DOCUMENT SEGMENT >>
====================
Paralyzed college student donates $20,000 to rehabilitation hospital

Call it the ultimate form of gratitude. A college student who was paralyzed while playing rugby at his campus recently donated $20,000 to the Florida hospital that treated him for the serious spinal cord injury he suffered during his first college intramural game.

The 22-year-old college student suffered the spinal cord injury while playing for the intramural rugby team at Florida Atlantic University. After breaking his neck after violent collision, he is now paralyzed from the chest down, according to a feature story in the Miami Herald.

The student’s family raised the $20,000 donation through a summer tournament to reduce the population of lionfish — an invasive species — in the Bahamas. The hospital that treated the player, Jackson Rehabilitation Hospital, will use the donation to purchase therapeutic equipment to help patients who have suffered similar injuries, the Miami Herald reported.

The student decided to give the donation to the hospital because of the work that the medical center’s staff put in while helping him adjust to living his life in a wheelchair. While presenting the check to the hospital, the student personally thanked the physicians, therapists and staffers at the hospital for all that they had done.

This story demonstrates just how quickly a spinal cord injury can change a person’s life. Making the adjustment to a new life spent in a wheelchair is a difficult one. And those patients who do suffer paralysis need to take advantage of whatever resources — medical and psychological — that they can find.
====================
SUPPLIED ENTRIES >>

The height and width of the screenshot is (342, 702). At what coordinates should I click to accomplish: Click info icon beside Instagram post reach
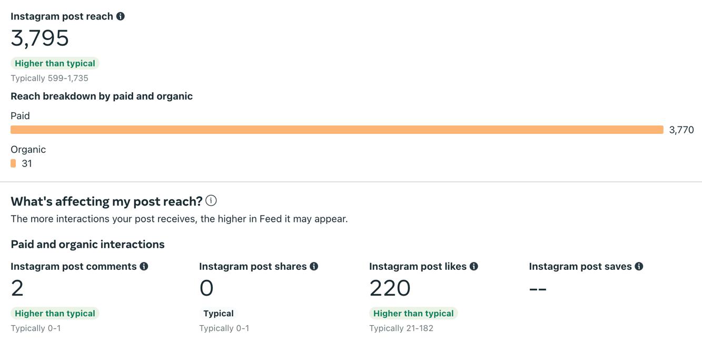[121, 16]
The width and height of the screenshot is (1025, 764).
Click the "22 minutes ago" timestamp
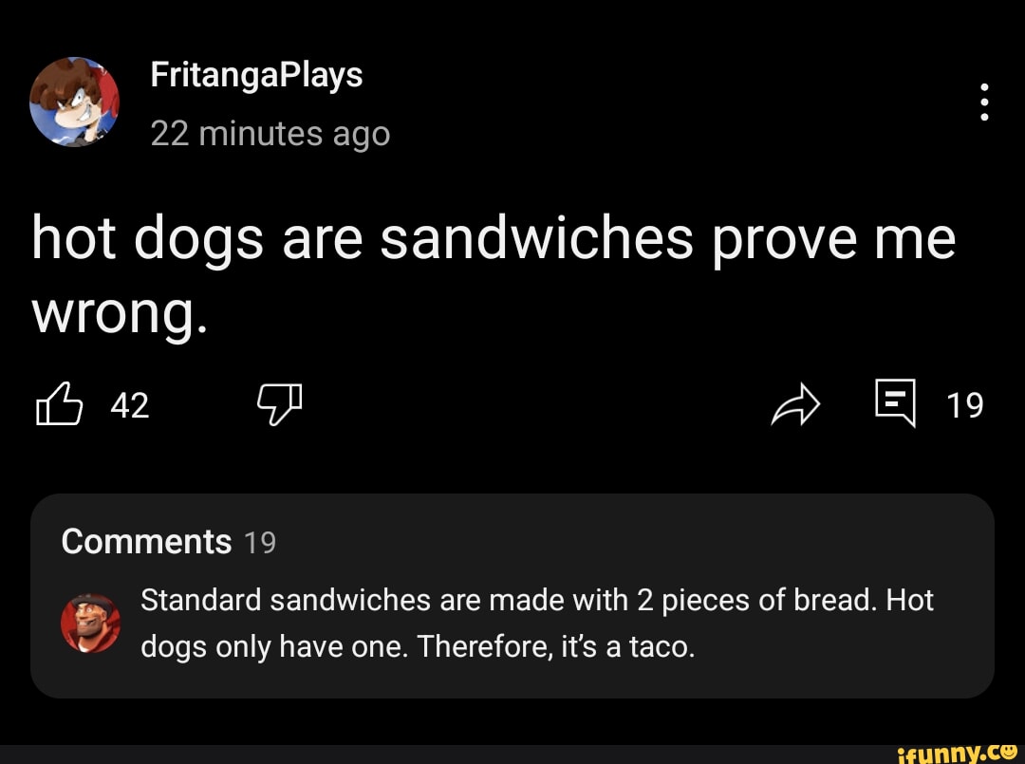point(270,134)
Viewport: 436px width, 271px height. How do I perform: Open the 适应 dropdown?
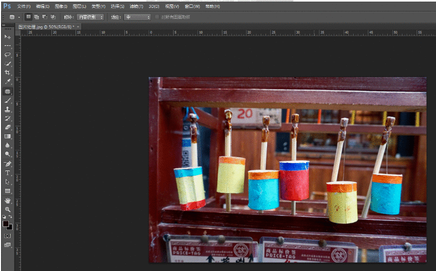(137, 17)
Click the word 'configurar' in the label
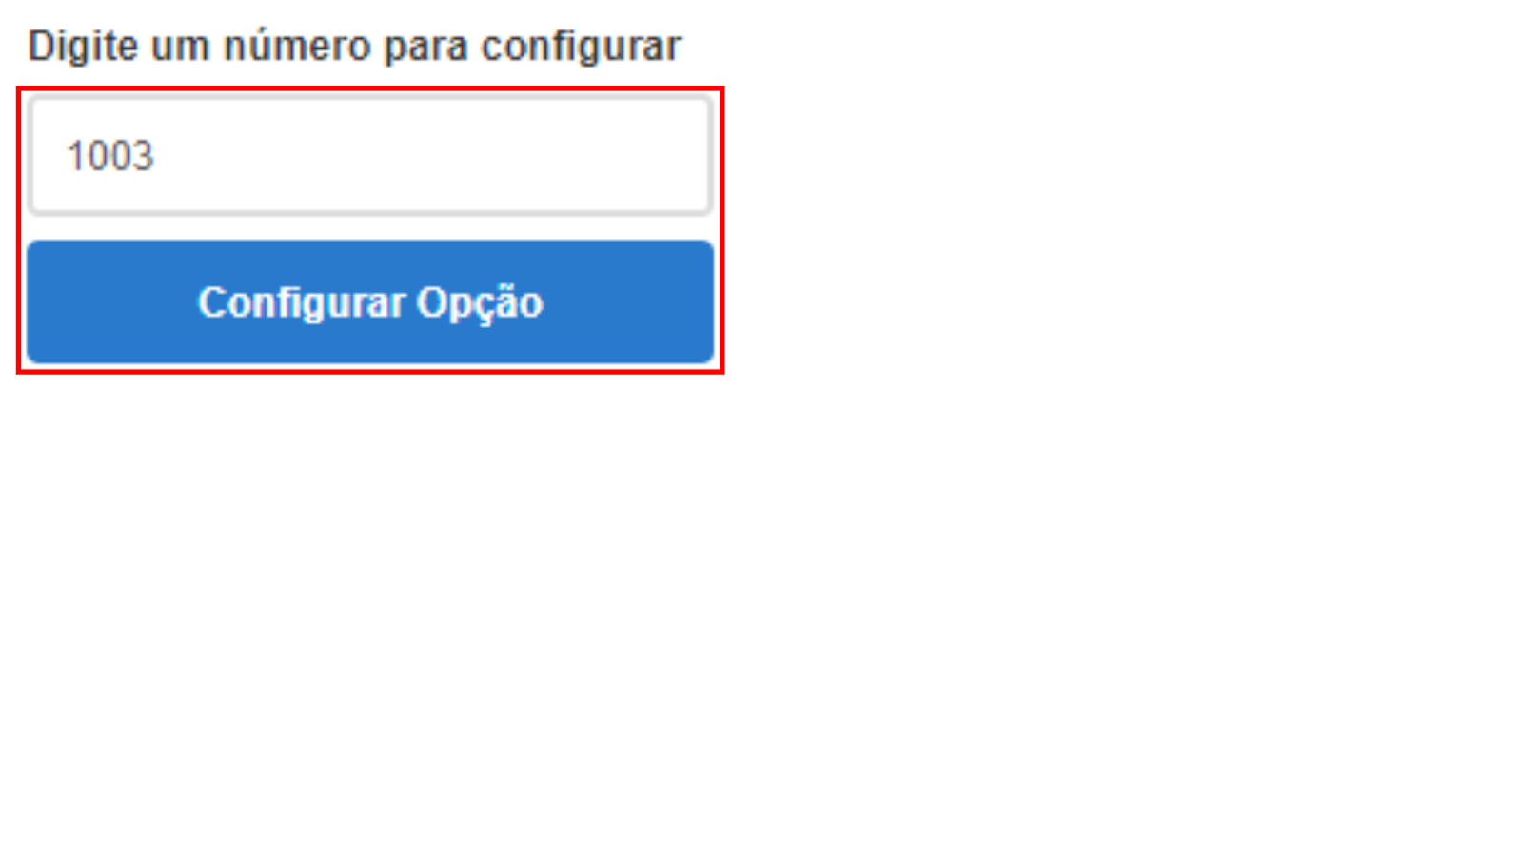1523x856 pixels. click(x=581, y=47)
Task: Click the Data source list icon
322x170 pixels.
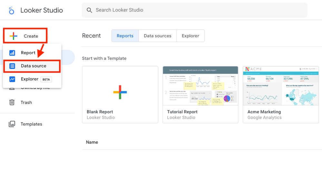Action: 12,66
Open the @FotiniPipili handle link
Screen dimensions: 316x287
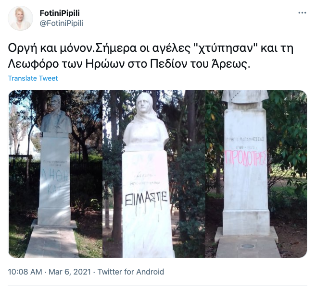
====================
WHAT TO WORK ON >>
Answer these about the article on the paralyzed student's donation:
1. How old is the student?
2. What invasive species was the family's summer tournament meant to reduce?
3. What will the hospital purchase with the donation?
The listing comes from a different source than the article.

EXPECTED ANSWER >>
1. 22
2. Lionfish
3. Therapeutic equipment